EXERCISE REQUIREMENTS
Reproduce each record exactly.

------------------------------

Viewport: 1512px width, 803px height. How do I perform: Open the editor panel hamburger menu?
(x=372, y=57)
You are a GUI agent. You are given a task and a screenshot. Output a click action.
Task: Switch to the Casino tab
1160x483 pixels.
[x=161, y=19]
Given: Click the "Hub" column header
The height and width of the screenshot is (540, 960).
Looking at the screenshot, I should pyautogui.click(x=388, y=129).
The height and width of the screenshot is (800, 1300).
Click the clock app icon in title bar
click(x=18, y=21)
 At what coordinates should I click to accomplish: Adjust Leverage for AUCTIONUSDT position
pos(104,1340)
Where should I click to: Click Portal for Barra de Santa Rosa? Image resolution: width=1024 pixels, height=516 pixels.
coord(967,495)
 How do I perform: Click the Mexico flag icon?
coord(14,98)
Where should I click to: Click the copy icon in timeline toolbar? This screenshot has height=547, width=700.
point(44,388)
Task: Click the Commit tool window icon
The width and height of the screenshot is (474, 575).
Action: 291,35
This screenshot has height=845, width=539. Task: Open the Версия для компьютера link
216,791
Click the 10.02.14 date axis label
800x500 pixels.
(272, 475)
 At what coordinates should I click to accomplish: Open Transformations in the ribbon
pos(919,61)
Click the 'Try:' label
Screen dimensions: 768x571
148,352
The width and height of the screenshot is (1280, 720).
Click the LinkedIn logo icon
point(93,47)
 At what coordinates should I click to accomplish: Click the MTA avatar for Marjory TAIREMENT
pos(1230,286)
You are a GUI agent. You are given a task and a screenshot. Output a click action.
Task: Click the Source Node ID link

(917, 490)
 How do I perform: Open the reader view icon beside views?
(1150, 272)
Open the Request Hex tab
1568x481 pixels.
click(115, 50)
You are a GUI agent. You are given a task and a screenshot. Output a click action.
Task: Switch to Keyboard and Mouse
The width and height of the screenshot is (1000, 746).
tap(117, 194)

------------------------------

SOLUTION TO THIS PROBLEM
Viewport: 1512px width, 803px height. How do I perform: Open the editor panel hamburger menu?
(x=372, y=57)
You are a GUI agent. You are given a task and a screenshot. Output a click action.
Task: Switch to the Casino tab
1160x483 pixels.
[x=161, y=19]
Given: Click the "Hub" column header
The height and width of the screenshot is (540, 960).
Looking at the screenshot, I should pyautogui.click(x=388, y=129).
The height and width of the screenshot is (800, 1300).
Click the clock app icon in title bar
click(x=18, y=21)
 At what coordinates should I click to accomplish: Adjust Leverage for AUCTIONUSDT position
pos(104,1340)
Where should I click to: Click Portal for Barra de Santa Rosa? Image resolution: width=1024 pixels, height=516 pixels.
coord(967,495)
 How do I perform: Click the Mexico flag icon?
coord(14,98)
Where should I click to: Click the copy icon in timeline toolbar? This screenshot has height=547, width=700.
point(44,388)
Task: Click the Commit tool window icon
The width and height of the screenshot is (474, 575).
Action: 291,35
This screenshot has height=845, width=539. Task: Open the Версия для компьютера link
216,791
Click the 10.02.14 date axis label
800x500 pixels.
(272, 475)
 At what coordinates should I click to accomplish: Open Transformations in the ribbon
pos(919,61)
Click the 'Try:' label
Screen dimensions: 768x571
148,352
The width and height of the screenshot is (1280, 720).
Click the LinkedIn logo icon
point(93,47)
 At what coordinates should I click to accomplish: Click the MTA avatar for Marjory TAIREMENT
pos(1230,286)
You are a GUI agent. You are given a task and a screenshot. Output a click action.
Task: Click the Source Node ID link

(917, 490)
 How do I perform: Open the reader view icon beside views?
(1150, 272)
Open the Request Hex tab
1568x481 pixels.
click(115, 50)
You are a GUI agent. You are given a task and a screenshot. Output a click action.
Task: Switch to Keyboard and Mouse
The width and height of the screenshot is (1000, 746).
tap(117, 194)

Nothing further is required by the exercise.